Personal information
- Born: November 24, 1994 (age 31) Santa Barbara, United States
- Height: 1.68 m (5 ft 6 in)

Sport
- Country: United States
- Sport: Shooting
- Event: Trap

Medal record
Women's shooting
Representing United States
World Championships
| Gold medal – first place | 2017 Moscow | Trap team |
| Gold medal – first place | 2019 Lonato del Garda | Trap |
| Gold medal – first place | 2019 Lonato del Garda | Trap team |
| Bronze medal – third place | 2017 Moscow | Mixed trap team |
| Bronze medal – third place | 2018 Changwon | Trap team |
Pan American Games
| Gold medal – first place | 2019 Lima | Trap |
| Gold medal – first place | 2019 Lima | Mixed trap |
Championships of the Americas
| Gold medal – first place | 2014 Guadalajara | Trap |
| Gold medal – first place | 2018 Guadalajara | Trap team |
| Gold medal – first place | 2018 Guadalajara | Mixed trap team |
| Bronze medal – third place | 2018 Guadalajara | Trap |

= Ashley Carroll =

American sport shooter

Ashley Carroll (born November 24, 1994) is an American sport shooter. She grew up in Solvang, California and has competed in the World Championships, Pan American Games, and Championships of the Americas.

She participated at the 2018 ISSF World Shooting Championships, winning a medal.
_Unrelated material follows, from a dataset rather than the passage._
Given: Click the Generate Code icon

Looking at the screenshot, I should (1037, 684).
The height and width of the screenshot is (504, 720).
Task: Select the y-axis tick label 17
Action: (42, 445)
She is the first USA Shooting Team athlete to win three straight national titles since Vincent Hancock from 2010-2012.

== Beginnings ==
Ashley Carroll got introduced to trap shooting by her father, Charlie, a longtime shooting sport coach. She later joined the Scholastic Clay Target Program (SCTP), where she began to practice regularly.

As a teenager, Ashley regularly competed with adults. She also participated in multiple national competitions, including the Junior Olympics. In 2010, she committed to shooting full time after traveling overseas with the World Cup team. By 2013, she began training at the U.S Olympic Training Center in Colorado.